Máximo Tajes (b. 23 November 1852; d. 21 November 1912), military leader and president of Uruguay (1886–1890). Tajes began his military career as a distinguished soldier in the army while it was at war with Paraguay. He rose rapidly to the rank of captain (1875) and lieutenant colonel (1880), became minister of war and the navy in 1882, and assumed the presidency in 1886. Tajes pursued the course that had moved Colonel Lorenzo Latorre, who became dictator in 1876, and General Máximo Santos (president, 1882–1886), two men who implanted what has come to be known in Uruguayan history as "militarism." After the resignation of Santos in 1886, however, Tajes followed the advice of Dr. Julio Herrera y Obes and offered himself as constitutionally elected president in order to manage peacefully the transition from militarism to "civilism," a task he fulfilled satisfactorily.

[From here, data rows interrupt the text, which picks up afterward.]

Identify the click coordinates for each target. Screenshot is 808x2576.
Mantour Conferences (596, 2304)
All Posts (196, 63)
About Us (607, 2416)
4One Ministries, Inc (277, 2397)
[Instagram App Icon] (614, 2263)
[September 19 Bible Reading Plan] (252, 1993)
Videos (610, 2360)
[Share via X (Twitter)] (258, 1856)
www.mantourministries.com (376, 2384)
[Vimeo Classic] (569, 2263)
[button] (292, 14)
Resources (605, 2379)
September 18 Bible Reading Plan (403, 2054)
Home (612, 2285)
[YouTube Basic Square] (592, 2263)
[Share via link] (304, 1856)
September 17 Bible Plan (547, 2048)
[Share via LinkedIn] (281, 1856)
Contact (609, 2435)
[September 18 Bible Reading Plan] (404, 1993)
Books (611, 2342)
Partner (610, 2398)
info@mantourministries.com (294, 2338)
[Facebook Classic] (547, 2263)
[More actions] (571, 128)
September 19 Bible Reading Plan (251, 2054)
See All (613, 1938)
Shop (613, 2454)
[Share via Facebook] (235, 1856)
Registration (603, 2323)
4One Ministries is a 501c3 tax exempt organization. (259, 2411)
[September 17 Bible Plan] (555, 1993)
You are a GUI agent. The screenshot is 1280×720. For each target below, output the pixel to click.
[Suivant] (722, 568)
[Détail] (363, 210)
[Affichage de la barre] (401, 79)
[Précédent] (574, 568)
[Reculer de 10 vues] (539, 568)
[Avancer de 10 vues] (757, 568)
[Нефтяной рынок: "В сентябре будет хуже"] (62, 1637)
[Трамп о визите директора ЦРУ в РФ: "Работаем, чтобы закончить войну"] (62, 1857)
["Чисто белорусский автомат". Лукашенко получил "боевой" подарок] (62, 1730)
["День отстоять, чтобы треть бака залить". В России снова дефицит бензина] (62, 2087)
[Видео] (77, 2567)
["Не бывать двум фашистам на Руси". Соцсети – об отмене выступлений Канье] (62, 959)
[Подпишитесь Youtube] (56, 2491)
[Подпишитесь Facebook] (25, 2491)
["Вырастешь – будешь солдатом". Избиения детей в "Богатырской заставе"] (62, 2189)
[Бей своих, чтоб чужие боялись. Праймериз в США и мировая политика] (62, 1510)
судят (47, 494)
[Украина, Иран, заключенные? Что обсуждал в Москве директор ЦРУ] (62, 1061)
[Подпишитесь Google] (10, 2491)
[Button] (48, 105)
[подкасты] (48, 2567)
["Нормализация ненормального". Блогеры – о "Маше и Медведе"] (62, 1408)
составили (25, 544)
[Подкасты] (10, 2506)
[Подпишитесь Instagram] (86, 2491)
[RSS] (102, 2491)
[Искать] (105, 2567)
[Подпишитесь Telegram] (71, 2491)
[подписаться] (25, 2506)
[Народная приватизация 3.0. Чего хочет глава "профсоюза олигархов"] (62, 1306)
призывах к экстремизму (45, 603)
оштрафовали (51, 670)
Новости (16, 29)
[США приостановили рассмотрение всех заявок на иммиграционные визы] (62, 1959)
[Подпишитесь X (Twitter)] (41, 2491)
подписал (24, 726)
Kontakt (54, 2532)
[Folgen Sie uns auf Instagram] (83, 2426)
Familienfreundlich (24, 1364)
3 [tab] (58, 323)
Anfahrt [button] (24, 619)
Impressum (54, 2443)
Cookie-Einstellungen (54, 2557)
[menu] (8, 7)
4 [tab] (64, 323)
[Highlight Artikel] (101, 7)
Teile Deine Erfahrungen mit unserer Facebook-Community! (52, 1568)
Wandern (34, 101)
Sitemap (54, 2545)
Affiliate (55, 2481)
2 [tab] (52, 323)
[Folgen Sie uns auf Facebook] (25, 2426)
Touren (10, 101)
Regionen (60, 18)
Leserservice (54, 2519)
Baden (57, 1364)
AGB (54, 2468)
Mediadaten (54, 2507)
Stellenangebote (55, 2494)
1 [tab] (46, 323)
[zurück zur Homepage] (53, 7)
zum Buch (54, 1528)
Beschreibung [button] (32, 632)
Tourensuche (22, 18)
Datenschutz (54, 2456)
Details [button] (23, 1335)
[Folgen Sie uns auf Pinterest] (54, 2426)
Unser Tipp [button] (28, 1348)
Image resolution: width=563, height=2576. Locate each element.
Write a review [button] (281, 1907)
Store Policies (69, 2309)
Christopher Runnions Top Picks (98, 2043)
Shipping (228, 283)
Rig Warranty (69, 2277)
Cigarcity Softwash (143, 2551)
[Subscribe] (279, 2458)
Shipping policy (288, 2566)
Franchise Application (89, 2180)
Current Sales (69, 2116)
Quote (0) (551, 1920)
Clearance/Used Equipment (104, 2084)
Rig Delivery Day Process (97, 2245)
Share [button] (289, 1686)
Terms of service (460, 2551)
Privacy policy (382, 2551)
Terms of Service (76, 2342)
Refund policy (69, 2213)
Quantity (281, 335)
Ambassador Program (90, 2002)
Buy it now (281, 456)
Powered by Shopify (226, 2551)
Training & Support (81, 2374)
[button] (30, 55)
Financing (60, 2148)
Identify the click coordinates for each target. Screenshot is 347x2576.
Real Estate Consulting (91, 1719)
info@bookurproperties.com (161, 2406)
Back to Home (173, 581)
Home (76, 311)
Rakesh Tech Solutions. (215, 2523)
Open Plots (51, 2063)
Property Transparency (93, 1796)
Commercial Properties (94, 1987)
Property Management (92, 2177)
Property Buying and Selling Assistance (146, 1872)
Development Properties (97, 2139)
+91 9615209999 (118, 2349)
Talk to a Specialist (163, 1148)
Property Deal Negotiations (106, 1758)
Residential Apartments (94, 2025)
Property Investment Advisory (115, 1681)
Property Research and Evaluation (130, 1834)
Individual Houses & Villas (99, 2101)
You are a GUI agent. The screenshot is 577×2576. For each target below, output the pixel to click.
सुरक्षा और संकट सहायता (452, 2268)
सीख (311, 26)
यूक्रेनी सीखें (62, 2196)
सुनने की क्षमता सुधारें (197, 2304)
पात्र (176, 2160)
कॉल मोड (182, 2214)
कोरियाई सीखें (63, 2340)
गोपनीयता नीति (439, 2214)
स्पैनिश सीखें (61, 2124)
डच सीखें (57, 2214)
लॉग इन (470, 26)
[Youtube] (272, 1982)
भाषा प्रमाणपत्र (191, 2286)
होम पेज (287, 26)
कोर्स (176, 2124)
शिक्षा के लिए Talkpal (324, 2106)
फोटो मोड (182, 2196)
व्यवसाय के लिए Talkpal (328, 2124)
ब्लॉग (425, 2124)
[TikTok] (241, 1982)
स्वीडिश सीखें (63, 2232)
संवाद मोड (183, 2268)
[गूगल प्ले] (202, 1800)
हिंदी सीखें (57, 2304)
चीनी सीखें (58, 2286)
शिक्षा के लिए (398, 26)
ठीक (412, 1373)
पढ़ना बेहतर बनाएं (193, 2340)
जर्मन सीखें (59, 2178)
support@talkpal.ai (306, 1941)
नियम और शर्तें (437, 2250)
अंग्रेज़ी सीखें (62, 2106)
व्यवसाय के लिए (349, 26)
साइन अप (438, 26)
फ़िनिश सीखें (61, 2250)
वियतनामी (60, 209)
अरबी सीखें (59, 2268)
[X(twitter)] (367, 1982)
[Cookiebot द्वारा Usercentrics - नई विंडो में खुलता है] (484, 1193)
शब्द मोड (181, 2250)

His administration took place during the "era of Reus," named after Emilio Reus, a young Spanish financier widely known at the time.

See alsoHerrera y Obes, Julio; Latorre, Lorenzo; Uruguay: Before 1900.

BIBLIOGRAPHY

Enrique Méndez Vives, El Uruguay de la modernización (1976).

Washington Reyes Abadie and Andrés Vázquez Romero, Crónica general del Uruguay, vol. 3 (1984).

Gonzalo Aguirre Ramírez, La revolución del Quebracho y la conciliación: De Ellauria a Tajes, 1873–1886 (1989).

Additional Bibliography

Arocena Olivera, Enrique. La rebeldía de los doctores: El Uruguay del fusionismo al militarismo, 1851–1886. Montevideo: Librería Linardi y Risso, 1998.

Nahum, Benjamin, and Alberto Nin. La crisis de 1890. Montevideo: Ediciones de la Banda Oriental, 1998.